Provided passage —
Unlike insurance contracts, where underwriters expect losses, suretyship is premised on the theory that no losses will be incurred. If a default occurs, the surety expects to recover any payments made from the principal, from other indemnitors, or through other forms of security. The surety has remedies both before and after it has paid a loss.

Before paying: remedy, completion, retendering

When the principal is in default under a performance bond, the bond specifies the surety’s options for discharging the obligation:

• remedy the default

• complete the contract

• retender the contract and arrange for a new contractor to complete the work remaining

Remedying the default: If the contractor is competent and the default is caused by lack of capital, the surety can finance the contractor to complete the contract. This has the advantage of maintaining job momentum and avoiding the costs of a shutdown.

Although the amounts advanced are labelled loans, they are almost always a permanent loss to the surety. The funds loaned to the principal do not automatically reduce the penal sum of the bond, so the surety risks incurring higher total costs on the claim than the penal limit of the bond. To avoid this, the surety may ask the obligee to execute a completion agreement in which the financing reduces the penal sum of the bond.

The surety must have the complete cooperation of the principal, must have absolute confidence in the character of the principal and its management staff, and must be convinced that the arguments in favour of financing outweigh the potential disadvantages.

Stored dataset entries
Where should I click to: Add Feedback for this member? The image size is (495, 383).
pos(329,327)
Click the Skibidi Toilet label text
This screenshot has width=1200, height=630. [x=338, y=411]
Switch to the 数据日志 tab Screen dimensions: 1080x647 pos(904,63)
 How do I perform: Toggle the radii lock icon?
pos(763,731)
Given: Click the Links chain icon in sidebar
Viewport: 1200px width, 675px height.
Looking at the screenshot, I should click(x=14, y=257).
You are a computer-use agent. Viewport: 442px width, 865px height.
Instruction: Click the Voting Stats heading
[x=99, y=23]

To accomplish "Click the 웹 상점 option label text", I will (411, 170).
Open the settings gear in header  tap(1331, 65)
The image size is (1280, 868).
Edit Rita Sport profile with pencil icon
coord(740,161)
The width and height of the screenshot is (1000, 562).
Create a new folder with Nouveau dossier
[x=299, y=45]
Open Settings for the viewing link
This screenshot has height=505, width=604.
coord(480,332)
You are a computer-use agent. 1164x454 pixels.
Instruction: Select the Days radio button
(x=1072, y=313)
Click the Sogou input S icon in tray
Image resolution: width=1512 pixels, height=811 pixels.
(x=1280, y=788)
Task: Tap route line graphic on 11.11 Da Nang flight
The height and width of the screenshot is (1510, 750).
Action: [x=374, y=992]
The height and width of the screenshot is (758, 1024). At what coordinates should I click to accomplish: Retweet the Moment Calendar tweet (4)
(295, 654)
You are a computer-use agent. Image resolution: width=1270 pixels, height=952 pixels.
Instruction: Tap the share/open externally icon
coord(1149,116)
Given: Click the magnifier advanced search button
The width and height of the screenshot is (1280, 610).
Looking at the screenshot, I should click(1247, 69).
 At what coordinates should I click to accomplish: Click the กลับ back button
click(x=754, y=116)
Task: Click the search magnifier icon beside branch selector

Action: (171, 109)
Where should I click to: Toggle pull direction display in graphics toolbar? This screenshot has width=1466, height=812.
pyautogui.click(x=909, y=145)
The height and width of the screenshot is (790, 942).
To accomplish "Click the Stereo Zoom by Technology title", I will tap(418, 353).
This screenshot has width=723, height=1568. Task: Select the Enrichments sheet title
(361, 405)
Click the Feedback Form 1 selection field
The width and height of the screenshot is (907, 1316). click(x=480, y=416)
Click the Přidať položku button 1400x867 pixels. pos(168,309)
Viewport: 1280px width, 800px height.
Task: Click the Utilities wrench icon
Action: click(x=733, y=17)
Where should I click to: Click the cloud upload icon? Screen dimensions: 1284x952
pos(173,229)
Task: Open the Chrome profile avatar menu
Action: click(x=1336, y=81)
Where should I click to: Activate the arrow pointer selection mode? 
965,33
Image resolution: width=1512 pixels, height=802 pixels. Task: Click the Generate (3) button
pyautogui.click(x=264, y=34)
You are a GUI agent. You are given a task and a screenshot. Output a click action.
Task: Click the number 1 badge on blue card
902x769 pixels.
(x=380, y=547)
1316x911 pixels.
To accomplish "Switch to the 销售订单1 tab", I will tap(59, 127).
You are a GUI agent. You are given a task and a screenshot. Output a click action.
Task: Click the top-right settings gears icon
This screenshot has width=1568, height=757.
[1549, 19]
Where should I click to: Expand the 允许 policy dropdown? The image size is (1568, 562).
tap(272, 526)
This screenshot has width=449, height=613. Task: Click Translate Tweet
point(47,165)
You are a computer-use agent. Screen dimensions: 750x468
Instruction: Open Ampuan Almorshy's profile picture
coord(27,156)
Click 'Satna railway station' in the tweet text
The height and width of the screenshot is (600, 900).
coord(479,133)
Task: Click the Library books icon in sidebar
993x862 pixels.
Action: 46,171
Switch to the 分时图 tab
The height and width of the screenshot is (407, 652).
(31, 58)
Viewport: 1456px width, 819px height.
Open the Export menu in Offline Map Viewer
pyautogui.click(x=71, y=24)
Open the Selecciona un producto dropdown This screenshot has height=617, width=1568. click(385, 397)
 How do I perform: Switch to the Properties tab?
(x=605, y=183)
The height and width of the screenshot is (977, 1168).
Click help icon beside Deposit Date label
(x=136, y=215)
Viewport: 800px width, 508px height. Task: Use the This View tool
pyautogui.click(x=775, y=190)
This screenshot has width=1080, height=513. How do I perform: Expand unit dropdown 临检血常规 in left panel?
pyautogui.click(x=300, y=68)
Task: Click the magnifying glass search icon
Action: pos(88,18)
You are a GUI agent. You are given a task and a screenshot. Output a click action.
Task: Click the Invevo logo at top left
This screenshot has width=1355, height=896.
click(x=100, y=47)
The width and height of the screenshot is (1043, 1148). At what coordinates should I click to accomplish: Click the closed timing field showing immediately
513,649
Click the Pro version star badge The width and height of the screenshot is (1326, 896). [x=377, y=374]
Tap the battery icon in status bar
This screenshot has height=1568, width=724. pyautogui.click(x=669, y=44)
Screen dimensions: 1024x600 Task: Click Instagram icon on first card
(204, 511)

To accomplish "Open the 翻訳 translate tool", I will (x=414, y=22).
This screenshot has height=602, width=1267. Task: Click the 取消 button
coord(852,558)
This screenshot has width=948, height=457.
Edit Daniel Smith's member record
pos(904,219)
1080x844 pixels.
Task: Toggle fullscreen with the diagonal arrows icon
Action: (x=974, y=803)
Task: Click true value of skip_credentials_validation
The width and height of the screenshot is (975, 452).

Given task 1 — Reproduce the suretyship passage in full, word for word.
Given task 2 — In the stored dataset entries, take the lines from the one containing "1316x911 pixels." through the one containing "point(47,165)", and output only those lines with "dropdown" switched to "drop-down menu" and everything else unchanged.
The suretyship passage and the stored dataset entries are independent pieces of material.

Final result 1 —
Unlike insurance contracts, where underwriters expect losses, suretyship is premised on the theory that no losses will be incurred. If a default occurs, the surety expects to recover any payments made from the principal, from other indemnitors, or through other forms of security. The surety has remedies both before and after it has paid a loss.

Before paying: remedy, completion, retendering

When the principal is in default under a performance bond, the bond specifies the surety’s options for discharging the obligation:

• remedy the default

• complete the contract

• retender the contract and arrange for a new contractor to complete the work remaining

Remedying the default: If the contractor is competent and the default is caused by lack of capital, the surety can finance the contractor to complete the contract. This has the advantage of maintaining job momentum and avoiding the costs of a shutdown.

Although the amounts advanced are labelled loans, they are almost always a permanent loss to the surety. The funds loaned to the principal do not automatically reduce the penal sum of the bond, so the surety risks incurring higher total costs on the claim than the penal limit of the bond. To avoid this, the surety may ask the obligee to execute a completion agreement in which the financing reduces the penal sum of the bond.

The surety must have the complete cooperation of the principal, must have absolute confidence in the character of the principal and its management staff, and must be convinced that the arguments in favour of financing outweigh the potential disadvantages.

Final result 2 —
1316x911 pixels.
To accomplish "Switch to the 销售订单1 tab", I will tap(59, 127).
You are a GUI agent. You are given a task and a screenshot. Output a click action.
Task: Click the top-right settings gears icon
This screenshot has width=1568, height=757.
[1549, 19]
Where should I click to: Expand the 允许 policy drop-down menu? The image size is (1568, 562).
tap(272, 526)
This screenshot has width=449, height=613. Task: Click Translate Tweet
point(47,165)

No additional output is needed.